For the past ten years, students from the SSW have participated in IPTV, which introduces Wayne State’s social work, medical, nursing, occupational therapy, pharmacy, physical therapy, and physician assistant students, and University of Detroit Mercy’s dental students to team care for older adults. Students learn how to assess an older adult’s health and social needs and to participate in an interdisciplinary team environment. Originally developed in 2010 by Jennifer Mendez, PhD, associate professor and director of Co-Curricular Programs for the WSU School of Medicine, IPTV utilizes a holistic patient care method that utilizes the unique skills brought by each participating allied healthcare professional on the team.
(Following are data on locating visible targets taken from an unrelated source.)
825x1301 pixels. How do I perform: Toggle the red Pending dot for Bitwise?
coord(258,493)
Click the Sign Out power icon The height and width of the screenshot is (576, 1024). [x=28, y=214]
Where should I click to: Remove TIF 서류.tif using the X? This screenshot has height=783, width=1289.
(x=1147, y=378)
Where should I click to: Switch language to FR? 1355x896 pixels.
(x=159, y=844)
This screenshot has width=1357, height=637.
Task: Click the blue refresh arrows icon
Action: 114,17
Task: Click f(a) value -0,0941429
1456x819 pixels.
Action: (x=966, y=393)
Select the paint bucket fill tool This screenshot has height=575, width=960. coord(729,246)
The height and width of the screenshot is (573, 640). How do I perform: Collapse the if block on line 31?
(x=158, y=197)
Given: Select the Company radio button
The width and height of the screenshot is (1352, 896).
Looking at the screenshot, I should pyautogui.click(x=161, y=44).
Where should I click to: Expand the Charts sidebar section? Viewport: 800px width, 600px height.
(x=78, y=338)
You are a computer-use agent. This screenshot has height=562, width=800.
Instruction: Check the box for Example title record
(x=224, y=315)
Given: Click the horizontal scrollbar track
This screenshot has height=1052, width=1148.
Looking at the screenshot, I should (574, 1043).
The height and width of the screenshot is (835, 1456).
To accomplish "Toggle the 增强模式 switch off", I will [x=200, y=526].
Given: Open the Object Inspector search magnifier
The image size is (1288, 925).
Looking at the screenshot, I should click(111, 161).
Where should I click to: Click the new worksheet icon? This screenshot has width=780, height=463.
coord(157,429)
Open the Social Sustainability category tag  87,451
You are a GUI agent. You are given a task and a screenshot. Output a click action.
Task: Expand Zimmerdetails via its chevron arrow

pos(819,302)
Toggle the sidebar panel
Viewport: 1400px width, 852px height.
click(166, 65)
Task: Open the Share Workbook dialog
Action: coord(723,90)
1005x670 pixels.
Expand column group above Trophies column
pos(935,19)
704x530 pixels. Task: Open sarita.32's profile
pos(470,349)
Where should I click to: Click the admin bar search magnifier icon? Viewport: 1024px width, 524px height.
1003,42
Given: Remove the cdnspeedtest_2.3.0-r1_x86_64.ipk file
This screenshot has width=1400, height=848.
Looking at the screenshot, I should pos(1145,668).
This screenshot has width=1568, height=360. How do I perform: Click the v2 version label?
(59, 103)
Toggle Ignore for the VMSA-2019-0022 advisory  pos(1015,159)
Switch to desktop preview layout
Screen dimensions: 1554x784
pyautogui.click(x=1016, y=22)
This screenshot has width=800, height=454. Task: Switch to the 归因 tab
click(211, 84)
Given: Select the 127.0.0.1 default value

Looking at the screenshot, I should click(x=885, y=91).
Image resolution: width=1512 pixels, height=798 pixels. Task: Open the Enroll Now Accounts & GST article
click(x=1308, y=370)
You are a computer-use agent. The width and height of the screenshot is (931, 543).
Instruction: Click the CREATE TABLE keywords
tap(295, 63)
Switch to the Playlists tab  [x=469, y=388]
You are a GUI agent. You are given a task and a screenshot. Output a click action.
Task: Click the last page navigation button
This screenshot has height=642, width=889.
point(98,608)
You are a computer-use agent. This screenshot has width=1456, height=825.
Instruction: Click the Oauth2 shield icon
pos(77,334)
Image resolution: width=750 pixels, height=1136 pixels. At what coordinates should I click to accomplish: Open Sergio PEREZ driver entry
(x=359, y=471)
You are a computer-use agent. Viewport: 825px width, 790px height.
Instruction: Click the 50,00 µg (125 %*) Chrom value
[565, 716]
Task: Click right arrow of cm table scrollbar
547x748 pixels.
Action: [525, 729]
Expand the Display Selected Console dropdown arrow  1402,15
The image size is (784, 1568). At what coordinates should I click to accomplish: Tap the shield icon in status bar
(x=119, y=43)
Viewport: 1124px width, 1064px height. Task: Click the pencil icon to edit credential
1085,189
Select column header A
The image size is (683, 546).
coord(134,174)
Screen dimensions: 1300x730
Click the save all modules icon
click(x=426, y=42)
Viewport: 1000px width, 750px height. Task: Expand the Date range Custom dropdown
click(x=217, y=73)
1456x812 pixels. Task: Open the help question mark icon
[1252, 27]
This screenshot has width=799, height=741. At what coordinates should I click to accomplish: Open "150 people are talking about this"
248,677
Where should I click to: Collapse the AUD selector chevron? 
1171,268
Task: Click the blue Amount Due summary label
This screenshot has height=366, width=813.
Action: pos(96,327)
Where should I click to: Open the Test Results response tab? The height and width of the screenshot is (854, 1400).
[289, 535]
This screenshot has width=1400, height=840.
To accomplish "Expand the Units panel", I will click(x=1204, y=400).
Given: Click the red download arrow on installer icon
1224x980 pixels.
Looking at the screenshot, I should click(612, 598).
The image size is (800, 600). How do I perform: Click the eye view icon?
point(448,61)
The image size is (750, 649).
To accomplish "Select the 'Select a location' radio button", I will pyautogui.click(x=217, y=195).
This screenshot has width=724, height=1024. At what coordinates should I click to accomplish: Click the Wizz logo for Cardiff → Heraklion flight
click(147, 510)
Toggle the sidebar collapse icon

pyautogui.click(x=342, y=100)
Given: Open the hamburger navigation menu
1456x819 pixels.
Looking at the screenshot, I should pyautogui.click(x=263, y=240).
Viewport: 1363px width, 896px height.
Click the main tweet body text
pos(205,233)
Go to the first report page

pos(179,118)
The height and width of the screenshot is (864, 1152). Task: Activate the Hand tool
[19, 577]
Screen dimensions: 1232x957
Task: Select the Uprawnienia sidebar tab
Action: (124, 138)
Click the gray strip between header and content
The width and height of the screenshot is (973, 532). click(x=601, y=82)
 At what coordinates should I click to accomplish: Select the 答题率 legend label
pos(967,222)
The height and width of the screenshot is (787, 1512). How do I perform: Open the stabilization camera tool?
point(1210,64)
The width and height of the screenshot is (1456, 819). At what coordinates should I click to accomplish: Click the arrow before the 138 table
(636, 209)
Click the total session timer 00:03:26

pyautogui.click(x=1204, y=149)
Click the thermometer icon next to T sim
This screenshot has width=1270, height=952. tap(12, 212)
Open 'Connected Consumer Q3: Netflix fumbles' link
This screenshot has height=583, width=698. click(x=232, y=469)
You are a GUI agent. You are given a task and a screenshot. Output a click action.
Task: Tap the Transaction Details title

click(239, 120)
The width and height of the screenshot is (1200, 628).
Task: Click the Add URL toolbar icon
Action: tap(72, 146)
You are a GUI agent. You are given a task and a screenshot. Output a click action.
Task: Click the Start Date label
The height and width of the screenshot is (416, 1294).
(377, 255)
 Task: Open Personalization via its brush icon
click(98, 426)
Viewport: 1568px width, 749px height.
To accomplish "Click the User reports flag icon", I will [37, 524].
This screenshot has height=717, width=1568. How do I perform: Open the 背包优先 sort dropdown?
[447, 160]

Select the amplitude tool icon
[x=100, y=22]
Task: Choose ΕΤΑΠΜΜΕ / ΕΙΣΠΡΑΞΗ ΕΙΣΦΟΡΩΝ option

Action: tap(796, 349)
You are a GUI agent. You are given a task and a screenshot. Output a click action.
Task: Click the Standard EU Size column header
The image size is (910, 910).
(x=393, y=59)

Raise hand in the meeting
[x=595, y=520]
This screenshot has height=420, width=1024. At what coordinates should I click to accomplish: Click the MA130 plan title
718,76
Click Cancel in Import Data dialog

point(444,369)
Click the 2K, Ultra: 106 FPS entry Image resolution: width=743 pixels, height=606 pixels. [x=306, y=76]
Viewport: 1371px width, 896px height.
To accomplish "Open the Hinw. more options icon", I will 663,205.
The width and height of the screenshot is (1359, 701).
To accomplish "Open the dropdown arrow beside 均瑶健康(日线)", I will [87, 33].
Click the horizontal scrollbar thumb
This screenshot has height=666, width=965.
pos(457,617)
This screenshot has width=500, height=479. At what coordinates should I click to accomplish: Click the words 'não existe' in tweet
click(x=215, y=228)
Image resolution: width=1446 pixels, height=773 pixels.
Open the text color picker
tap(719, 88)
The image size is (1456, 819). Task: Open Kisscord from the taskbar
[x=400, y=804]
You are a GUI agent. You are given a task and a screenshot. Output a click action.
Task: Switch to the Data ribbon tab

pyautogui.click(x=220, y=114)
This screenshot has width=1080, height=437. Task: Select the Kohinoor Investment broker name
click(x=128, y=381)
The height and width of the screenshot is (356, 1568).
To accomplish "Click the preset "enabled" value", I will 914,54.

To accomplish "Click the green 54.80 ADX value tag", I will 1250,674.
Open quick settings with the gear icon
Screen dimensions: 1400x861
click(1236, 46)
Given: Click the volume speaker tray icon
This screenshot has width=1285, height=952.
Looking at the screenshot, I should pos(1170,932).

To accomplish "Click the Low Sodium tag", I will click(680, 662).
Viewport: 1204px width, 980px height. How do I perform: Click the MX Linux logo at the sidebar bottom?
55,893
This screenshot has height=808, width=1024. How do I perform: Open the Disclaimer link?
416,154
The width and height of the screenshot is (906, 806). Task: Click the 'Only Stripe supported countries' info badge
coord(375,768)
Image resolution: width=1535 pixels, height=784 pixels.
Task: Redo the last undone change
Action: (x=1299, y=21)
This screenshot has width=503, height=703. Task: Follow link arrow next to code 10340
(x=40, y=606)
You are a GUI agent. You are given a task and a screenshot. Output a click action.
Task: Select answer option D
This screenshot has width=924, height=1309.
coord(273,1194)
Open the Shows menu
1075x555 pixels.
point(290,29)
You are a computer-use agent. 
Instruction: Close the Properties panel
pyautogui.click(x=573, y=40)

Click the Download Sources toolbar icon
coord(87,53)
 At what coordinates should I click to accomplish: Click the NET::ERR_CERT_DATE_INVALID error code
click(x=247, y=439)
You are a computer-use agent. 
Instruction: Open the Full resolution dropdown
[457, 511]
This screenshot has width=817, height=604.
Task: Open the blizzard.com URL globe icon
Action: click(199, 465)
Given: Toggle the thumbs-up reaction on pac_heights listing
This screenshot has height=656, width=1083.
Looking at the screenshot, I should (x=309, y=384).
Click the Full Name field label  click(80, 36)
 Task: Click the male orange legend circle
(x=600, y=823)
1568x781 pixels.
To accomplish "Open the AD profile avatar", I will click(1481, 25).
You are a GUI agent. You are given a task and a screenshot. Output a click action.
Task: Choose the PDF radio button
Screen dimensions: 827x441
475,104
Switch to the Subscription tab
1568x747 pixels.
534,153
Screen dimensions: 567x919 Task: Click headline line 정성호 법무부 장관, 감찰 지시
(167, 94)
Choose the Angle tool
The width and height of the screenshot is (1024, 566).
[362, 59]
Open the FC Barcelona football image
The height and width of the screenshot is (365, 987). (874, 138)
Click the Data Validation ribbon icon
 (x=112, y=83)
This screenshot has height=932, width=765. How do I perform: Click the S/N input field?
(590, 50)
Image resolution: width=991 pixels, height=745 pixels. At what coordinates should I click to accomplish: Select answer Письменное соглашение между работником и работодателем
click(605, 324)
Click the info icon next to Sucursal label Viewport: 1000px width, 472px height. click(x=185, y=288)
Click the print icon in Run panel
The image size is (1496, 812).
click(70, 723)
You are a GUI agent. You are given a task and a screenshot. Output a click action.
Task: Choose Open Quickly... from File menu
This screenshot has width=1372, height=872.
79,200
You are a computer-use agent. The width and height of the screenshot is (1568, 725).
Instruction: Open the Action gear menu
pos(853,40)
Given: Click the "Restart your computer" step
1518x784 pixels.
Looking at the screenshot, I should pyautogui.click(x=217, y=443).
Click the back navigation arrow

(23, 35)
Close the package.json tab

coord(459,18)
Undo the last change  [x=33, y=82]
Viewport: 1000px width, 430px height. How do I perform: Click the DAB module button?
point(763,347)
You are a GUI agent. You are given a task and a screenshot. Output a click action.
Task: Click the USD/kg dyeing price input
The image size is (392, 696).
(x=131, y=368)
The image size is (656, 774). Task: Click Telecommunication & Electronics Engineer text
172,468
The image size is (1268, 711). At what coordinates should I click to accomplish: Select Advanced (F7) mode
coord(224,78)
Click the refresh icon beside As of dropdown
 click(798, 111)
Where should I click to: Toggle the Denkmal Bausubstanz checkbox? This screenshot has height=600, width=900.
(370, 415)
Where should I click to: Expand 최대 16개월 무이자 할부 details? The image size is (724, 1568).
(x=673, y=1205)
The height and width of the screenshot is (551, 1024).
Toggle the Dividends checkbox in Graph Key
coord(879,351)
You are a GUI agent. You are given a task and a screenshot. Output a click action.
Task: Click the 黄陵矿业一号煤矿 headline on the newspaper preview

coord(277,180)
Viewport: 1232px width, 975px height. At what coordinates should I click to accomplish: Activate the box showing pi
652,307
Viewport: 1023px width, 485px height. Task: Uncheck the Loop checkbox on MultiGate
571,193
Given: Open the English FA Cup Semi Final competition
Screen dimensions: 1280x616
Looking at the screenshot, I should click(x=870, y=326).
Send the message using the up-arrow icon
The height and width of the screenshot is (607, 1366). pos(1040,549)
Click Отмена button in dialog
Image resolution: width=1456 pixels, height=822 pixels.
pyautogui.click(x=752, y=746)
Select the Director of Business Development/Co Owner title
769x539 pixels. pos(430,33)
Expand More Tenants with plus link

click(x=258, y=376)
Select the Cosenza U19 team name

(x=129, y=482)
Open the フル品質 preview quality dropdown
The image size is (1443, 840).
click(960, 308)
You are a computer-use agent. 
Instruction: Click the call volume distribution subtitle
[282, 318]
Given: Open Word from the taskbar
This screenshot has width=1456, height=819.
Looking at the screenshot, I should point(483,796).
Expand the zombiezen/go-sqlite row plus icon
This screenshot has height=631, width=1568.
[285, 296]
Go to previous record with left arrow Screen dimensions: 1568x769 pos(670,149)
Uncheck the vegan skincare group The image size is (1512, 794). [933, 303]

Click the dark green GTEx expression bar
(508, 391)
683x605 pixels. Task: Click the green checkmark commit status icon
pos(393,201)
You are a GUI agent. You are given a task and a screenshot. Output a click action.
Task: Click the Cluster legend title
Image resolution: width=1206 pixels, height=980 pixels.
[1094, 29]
The Interprofessional Team Visit Program helps social students gain valuable experience and knowledge in two areas that are essential for all social workers – knowledge about the strengths and needs of older adults and practice in adding the social work perspective in interprofessional practice. - Joy Ernst, SSW IPTV faculty liaison
In conjunction with the Social Work Practice Methods II course, students in the bachelors of social work program (BSW) participate in IPTV during their winter semester. After an orientation, teams of three students from two or three different disciplines conduct a home visit of an older adult. During this 60 minute home visit, students ask questions about daily activities, nutrition, medications, family health and/or social supports. Social work students learn how to use the eco-map as an assessment tool.
The older adult participants are volunteers recruited by Wayne State. They not only teach students about their own aging but what it means to be a health care practitioner who is caring and willing to do home visits for those who may be homebound. The older adults report they also see a benefit for themselves.
The IPTV program is a unique experience, that allowed me to see how much social work has in common with other professions. It also reinforced the importance of teamwork and using a holistic approach with clients. - BSW IPTV student Lauryn Leflore
The integration of interprofessional student teaching is at the heart of the School’s mission to develop thoughtful practitioners who embrace the role of community. As frontline advocates partnering with fellow allied health professionals, social workers are able to improve patient outcomes and empower social change in our Detroit community.